How to listen to remote Commerce events

This will be a quick tips for people who want to listen to external Commerce events. I have a perculiar situation where I via the Service API import my products, but the service API isn't hosted on the same site/server as my site, but on a separate one instead. This means that I can't listen to local events like I would normally and will have to listen to remote events. But is there such events for Commerce? I know that Episerver sends remote events for cache invalidations, so maybe they send events for Commerce event too.

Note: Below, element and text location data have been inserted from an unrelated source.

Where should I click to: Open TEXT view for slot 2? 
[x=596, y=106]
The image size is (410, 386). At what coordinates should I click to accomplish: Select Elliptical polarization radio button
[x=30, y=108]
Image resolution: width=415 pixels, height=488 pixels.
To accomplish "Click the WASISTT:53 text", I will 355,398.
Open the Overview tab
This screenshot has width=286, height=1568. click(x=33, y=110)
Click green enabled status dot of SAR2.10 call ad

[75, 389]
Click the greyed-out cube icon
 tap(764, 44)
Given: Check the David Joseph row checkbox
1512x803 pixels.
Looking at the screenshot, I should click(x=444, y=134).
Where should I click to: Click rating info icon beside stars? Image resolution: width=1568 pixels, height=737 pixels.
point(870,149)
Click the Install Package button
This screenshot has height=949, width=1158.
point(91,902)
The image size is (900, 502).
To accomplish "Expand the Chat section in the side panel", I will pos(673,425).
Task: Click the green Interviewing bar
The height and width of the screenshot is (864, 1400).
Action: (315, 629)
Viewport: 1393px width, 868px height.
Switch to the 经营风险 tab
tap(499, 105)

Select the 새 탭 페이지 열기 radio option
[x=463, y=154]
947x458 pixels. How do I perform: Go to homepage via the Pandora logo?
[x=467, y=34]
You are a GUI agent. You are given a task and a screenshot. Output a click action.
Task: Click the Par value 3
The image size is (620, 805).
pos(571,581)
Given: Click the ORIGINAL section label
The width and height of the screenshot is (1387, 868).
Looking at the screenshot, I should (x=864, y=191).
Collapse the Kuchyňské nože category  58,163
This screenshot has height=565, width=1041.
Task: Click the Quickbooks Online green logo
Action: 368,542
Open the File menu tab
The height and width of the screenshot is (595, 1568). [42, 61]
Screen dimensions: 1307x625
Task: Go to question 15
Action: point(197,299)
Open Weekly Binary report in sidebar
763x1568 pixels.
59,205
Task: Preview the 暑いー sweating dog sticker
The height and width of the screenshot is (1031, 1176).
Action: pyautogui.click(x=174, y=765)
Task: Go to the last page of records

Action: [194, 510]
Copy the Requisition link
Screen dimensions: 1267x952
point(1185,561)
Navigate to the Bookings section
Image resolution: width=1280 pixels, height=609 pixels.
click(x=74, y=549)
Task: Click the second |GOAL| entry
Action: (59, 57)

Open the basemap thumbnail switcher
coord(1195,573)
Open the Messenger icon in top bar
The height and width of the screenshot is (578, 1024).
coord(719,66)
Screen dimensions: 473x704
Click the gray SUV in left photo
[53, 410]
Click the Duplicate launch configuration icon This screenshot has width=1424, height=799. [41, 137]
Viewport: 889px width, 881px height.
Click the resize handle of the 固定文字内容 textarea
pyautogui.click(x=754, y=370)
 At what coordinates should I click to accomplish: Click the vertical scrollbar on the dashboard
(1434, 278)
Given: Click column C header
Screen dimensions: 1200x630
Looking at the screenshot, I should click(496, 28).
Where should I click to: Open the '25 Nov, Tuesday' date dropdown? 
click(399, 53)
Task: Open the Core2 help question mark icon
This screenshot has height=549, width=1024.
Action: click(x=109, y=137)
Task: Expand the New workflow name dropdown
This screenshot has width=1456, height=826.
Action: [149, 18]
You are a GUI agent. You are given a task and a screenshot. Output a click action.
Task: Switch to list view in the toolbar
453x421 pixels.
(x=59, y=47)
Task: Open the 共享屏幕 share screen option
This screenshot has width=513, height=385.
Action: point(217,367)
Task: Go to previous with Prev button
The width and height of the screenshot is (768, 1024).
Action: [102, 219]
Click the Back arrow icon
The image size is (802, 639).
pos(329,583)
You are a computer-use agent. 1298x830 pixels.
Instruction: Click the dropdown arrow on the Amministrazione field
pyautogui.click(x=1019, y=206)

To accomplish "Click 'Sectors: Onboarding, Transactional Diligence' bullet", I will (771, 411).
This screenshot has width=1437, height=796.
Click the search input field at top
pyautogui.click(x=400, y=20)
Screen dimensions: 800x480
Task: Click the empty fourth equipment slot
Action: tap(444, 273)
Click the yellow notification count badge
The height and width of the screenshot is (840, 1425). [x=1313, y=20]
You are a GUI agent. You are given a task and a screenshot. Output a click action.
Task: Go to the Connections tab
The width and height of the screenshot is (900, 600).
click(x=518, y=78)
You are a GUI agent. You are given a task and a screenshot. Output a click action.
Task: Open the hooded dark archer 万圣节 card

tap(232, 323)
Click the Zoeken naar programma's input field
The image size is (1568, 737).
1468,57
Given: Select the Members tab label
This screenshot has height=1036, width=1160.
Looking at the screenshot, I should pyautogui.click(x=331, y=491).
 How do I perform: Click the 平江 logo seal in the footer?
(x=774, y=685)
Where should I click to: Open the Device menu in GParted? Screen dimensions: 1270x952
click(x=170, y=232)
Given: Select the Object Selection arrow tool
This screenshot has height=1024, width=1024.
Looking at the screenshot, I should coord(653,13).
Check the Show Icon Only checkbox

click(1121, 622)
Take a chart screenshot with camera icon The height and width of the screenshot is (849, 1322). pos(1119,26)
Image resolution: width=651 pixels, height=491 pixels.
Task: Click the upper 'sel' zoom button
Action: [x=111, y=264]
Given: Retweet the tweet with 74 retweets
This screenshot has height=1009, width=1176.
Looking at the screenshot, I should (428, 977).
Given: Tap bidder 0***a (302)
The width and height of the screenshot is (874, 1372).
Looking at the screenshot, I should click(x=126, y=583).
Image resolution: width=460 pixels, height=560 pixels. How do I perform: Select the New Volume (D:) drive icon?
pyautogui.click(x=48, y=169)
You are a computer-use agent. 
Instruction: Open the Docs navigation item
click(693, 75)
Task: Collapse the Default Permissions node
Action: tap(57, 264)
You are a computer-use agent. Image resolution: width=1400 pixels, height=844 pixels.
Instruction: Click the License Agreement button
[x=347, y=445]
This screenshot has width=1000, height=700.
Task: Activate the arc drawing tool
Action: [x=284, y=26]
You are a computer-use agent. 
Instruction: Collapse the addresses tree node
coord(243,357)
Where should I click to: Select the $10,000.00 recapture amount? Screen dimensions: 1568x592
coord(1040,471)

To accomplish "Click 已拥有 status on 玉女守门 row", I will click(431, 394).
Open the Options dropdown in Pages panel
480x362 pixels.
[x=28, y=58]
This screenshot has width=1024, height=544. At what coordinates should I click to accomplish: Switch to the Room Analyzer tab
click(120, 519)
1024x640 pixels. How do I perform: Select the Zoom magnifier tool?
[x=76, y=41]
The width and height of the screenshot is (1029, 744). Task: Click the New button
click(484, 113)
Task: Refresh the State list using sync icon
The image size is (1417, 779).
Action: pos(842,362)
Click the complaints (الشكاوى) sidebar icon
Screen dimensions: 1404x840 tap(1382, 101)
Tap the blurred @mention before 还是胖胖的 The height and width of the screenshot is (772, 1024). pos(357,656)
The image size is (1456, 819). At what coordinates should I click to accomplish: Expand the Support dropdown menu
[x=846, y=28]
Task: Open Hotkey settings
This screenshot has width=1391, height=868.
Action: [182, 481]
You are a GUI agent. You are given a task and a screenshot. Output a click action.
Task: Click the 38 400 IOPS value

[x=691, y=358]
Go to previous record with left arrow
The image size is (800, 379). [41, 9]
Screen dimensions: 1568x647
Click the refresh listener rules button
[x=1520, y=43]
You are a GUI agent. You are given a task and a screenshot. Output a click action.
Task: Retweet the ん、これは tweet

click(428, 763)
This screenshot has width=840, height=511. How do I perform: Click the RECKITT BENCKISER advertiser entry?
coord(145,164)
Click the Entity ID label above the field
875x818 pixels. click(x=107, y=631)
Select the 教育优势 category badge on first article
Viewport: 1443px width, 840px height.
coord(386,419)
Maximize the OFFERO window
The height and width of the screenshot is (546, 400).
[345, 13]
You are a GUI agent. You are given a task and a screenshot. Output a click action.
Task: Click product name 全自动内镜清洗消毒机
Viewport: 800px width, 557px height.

To listen to local Commerce events you can create your own implementation of CatalogEventListenerBase and one of the out of the box implementation of this abstract class is the CatalogEventBroadcaster. This class will take the local event and send out remote events that we can listen to! So to solve my problem I implemented the following in a IConfigurableModule.

	[ModuleDependency(typeof(ServiceContainerInitialization))]
	public class CatalogEventListener : IConfigurableModule
	{
		public void Initialize(EpiserverCommerce.Framework.Initialization.InitializationEngine context)
		{
			Event ev = Event.Get(CatalogEventBroadcaster.CommerceProductUpdated);
			ev.Raised += Ev_Raised;
		}

		private void Ev_Raised(object sender, EpiserverCommerce.Events.EventNotificationEventArgs e)
		{
			if (!(e.Param is Byte[])) return;
			var eventArgs = DeSerialize(e.Param as Byte[]);
			// Care only about catalog entry events
			var catalogEvents = eventArgs as CatalogContentUpdateEventArgs;
			if (catalogEvents == null || !catalogEvents.CatalogEntryIds.Any()) return;

			switch (catalogEvents.EventType)
			{
				case Mediachase.Commerce.Catalog.Events.CatalogEventBroadcaster.CatalogEntryUpdatedEventType:
					catalogEvents.CatalogEntryIds.ForEach(entryId => UpdateIndex(entryId));
					break;
				default:
					break;
			}
		}

		private static EventArgs DeSerialize(byte[] buffer)
		{
			var formatter = new BinaryFormatter();
			using (var stream = new MemoryStream(buffer))
			{
				return formatter.Deserialize(stream) as EventArgs;
			}
		}		
	}

Big thanks to Quan Mai for helping me find the right class!

Mar 03, 2016

Comments

Vincent
Vincent Jul 14, 2016 02:43 AM

Thanks, Toni. I recently experienced the same issue, Quan pointed me to your blog post.